One point that may help your understanding:
If $x$ is normally distributed and $a$ and $b$ are constants, then $y=\frac{x-a}{b}$ is also normally distributed (but with a possibly different mean and variance).
Since the residuals are just the y values minus the estimated mean (standardized residuals are also divided by an estimate of the standard error) then if the y values are normally distributed then the residuals are as well and the other way around. So when we talk about theory or assumptions it does not matter which we talk about because one implies the other.
So for the questions this leads to:
- yes, both, either
- No, (however the individual y-values will come from normals with different means which can make them look non-normal if grouped together)
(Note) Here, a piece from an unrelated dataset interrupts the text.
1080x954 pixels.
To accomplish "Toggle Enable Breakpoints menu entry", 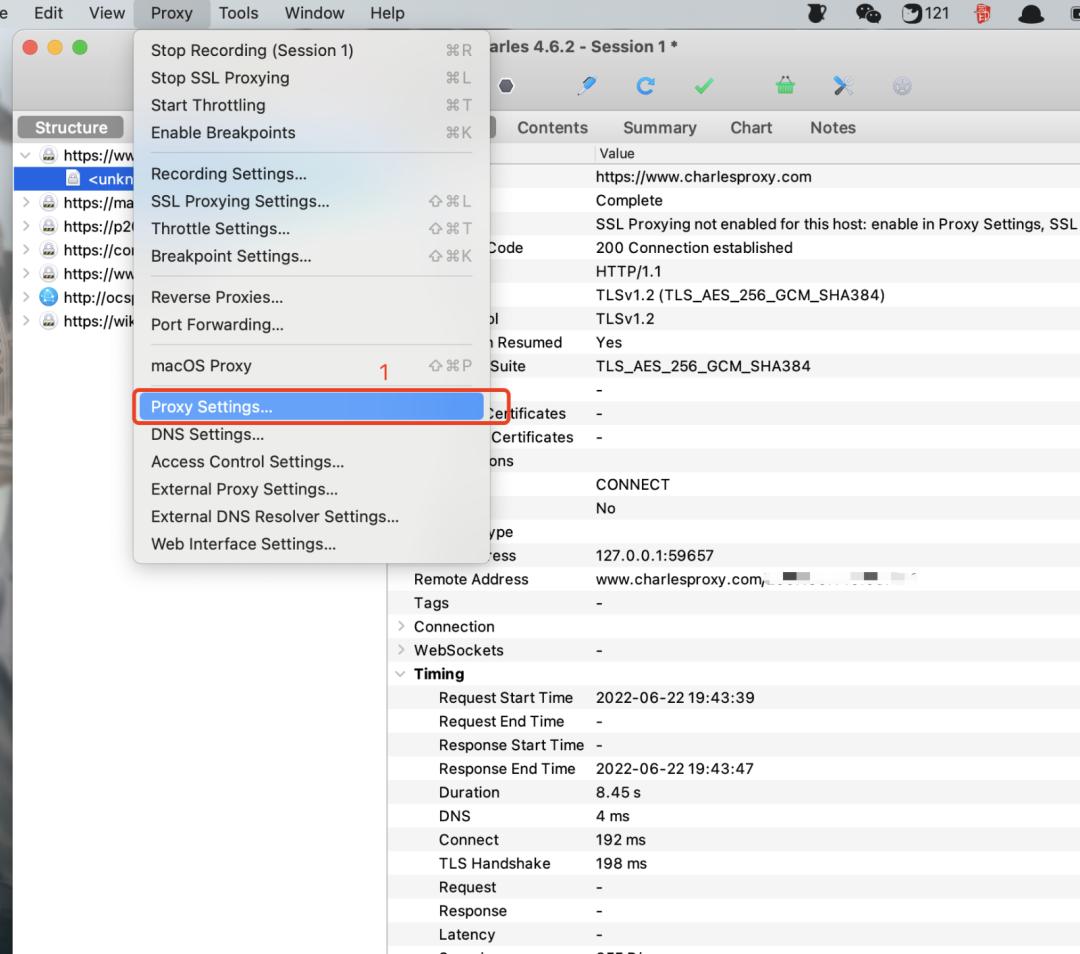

- Normality of residuals means normality of groups, however it can be good to examine residuals or y-values by groups in some cases (pooling may obscure non-normality that is obvious in a group) or looking all together in other cases (not enough observations per group to determine, but all together you can tell).
- This depends on what you mean by compare, how big your sample size is, and your feelings on "Approximate". The normality assumption is only required for tests/intervals on the results, you can fit the model and describe the point estimates whether there is normality or not. The Central Limit Theorem says that if the sample size is large enough then the estimates will be approximately normal even if the residuals are not.
- It depends on what question your are trying to answer and how "approximate" your are happy with.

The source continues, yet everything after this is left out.